Top of Passage
Serial Acquirer Gets a Taste of its Own Medicine
A serial acquirer is getting a taste of its own medicine.
Since 1934, Smurfit Kappa Group Plc has grown through acquisition to become Europe's biggest paper and packaging company. Now it faces unwanted takeover interest from International Paper Co. of the U.S. The Irish company's best defense is that the deal may be too much of a stretch for its suitor.
Smurfit's attractions as a target are obvious. E-commerce and an aversion to plastic are driving demand for cardboard packaging. Scale is an advantage in this industry. A deal would extend International Paper's reach in Europe, which accounts for only 14 percent of its revenue today. What's more, Smurfit had been trading at a discount to its paper and packaging peers, based on its enterprise value to Ebitda ratio.
A deal would still be a mouthful.
The exact terms of International Paper's proposal haven't been made public -- other than shareholders would get cash and plus a minority stake in the combined business.
Smurfit says the price on offer is a lower valuation multiple than in recent transactions. That implies it's less than the roughly 12 times Ebitda WestRock Co. said it would pay for KapStone Paper and Packaging Corp. in January.
An offer at a standard 30 percent premium to the undisturbed stock price would cost 8.8 billion euros ($10.9 billion) for the equity, or 37 euros a share. Add assumed net debt, and that would be 10 times trailing Ebitda.
Assume the offer is half in cash and half in stock, and Smurfit's investors get a 20 percent stake in the enlarged company worth about 4.4 billion euros in Monday's stock prices. That would keep the combined business's leverage at less than four times Ebitda.
For International Paper's shareholders, the return on invested capital from such an offer would be in the high single digits within three years, before including any synergy benefits. That's decent enough.
But Smurfit shareholders would rightly balk at selling out at a multiple that looks low relative to recent history. The share element could be a problem, too, as the enlarged company would be a very different animal, with substantially higher leverage. Over the last five years, Smurfit shares have returned 173 percent, including dividends, while International Paper has managed only 54 percent -- not a good advert for switching horses.
It's possible that International Paper can resolve this. But it may need to offer a larger-than-usual premium. That will mean putting a lot of its own stock into the mix -- and making a convincing story for holding it.
Bottom of Passage
Top of Listed records
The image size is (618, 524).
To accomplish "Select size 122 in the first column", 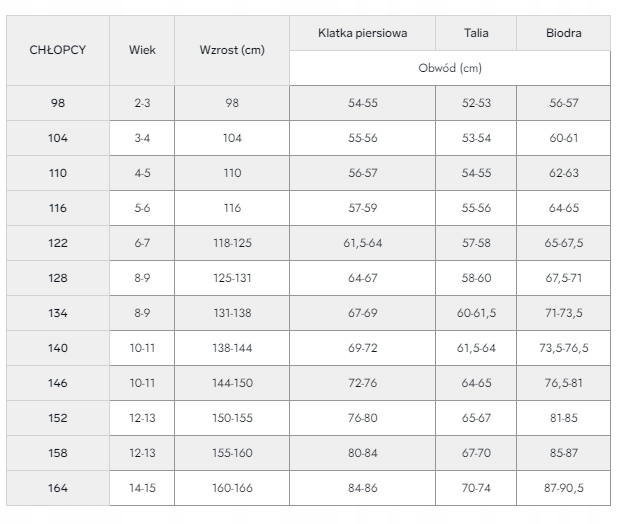I will (x=58, y=243).
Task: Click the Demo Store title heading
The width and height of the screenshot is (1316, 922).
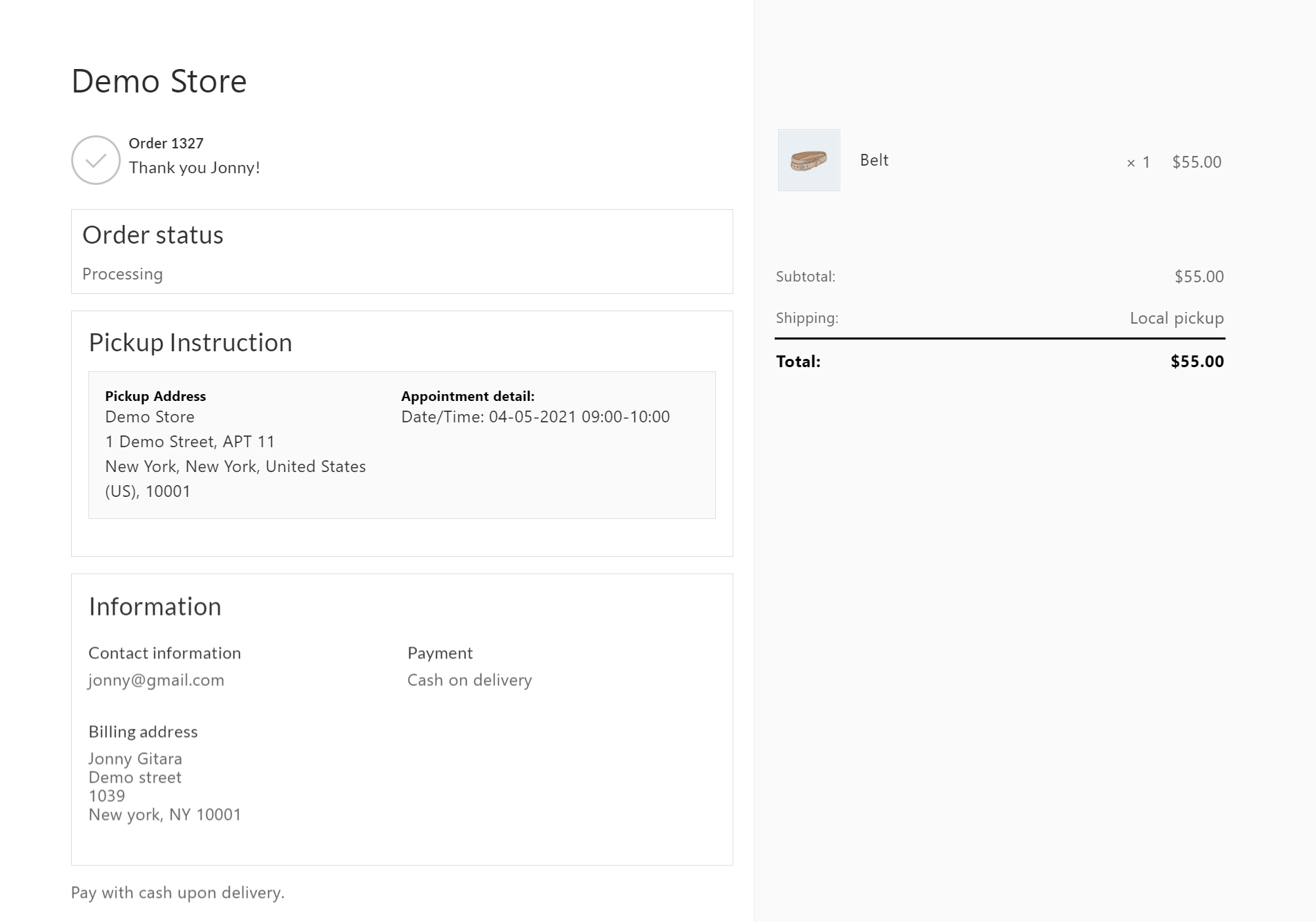Action: 159,81
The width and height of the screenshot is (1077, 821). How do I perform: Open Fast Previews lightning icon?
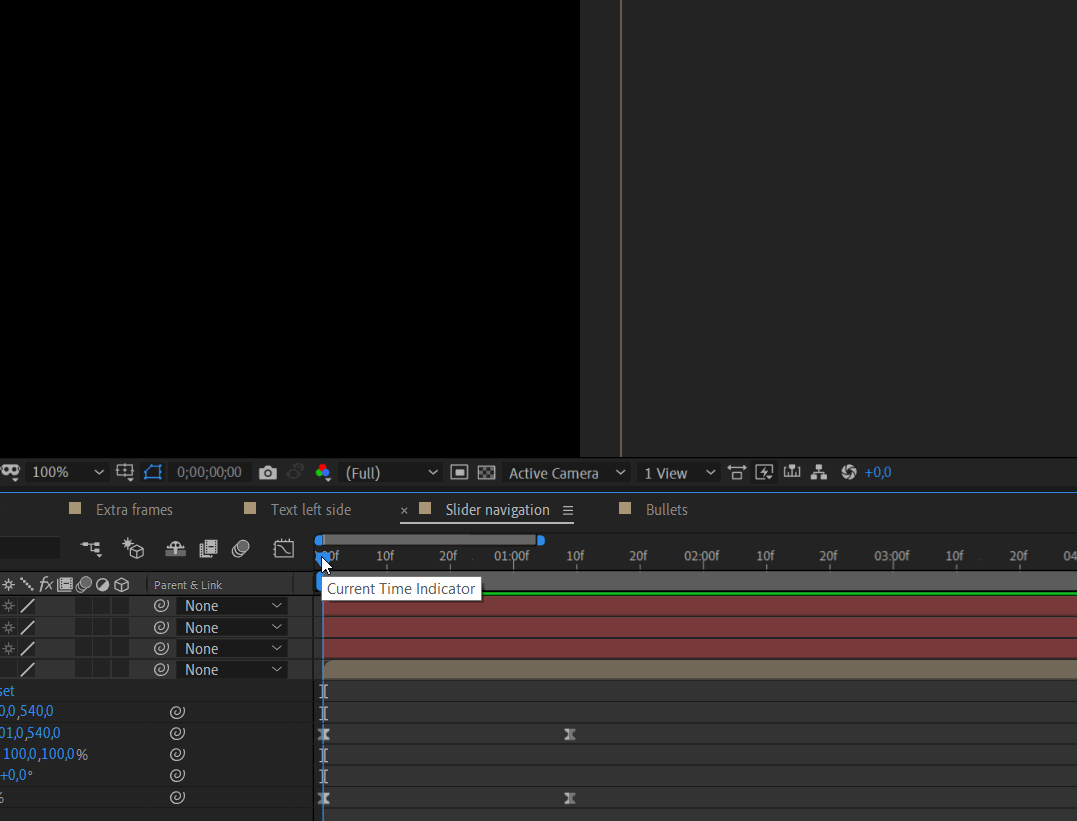click(x=765, y=473)
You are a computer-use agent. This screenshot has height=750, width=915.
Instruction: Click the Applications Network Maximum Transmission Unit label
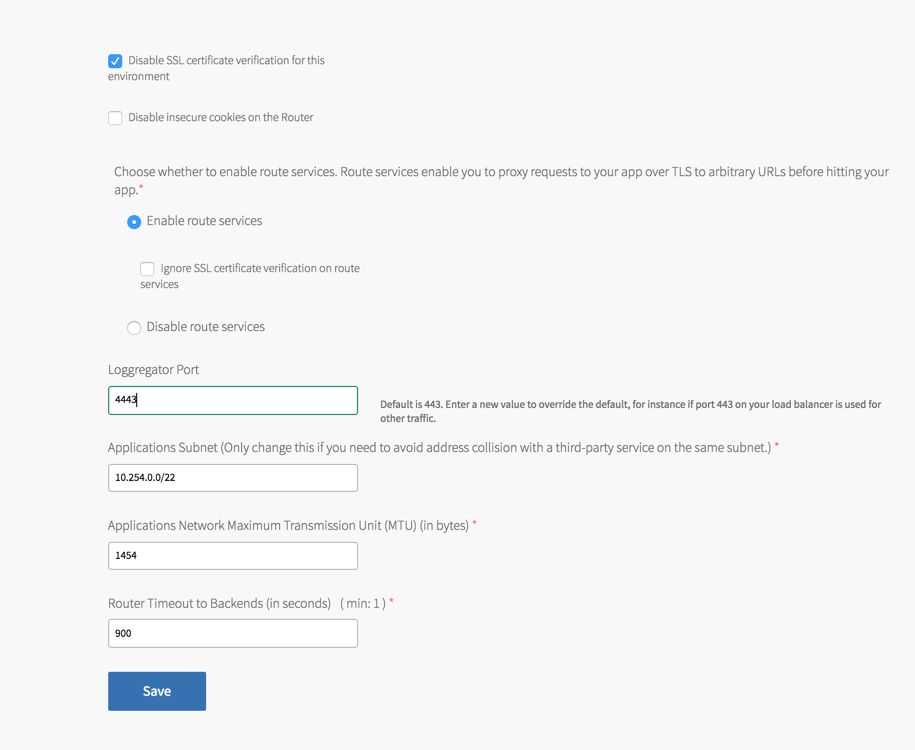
Bottom of Listed records
Required action:
Using the Smurfit Kappa article, answer these:
1. Since what year has Smurfit Kappa Group grown through acquisition?
2. What share of International Paper's revenue comes from Europe today?
3. Over the last five years, what return have Smurfit shares delivered, including dividends?

Response:
1. 1934
2. 14 percent
3. 173 percent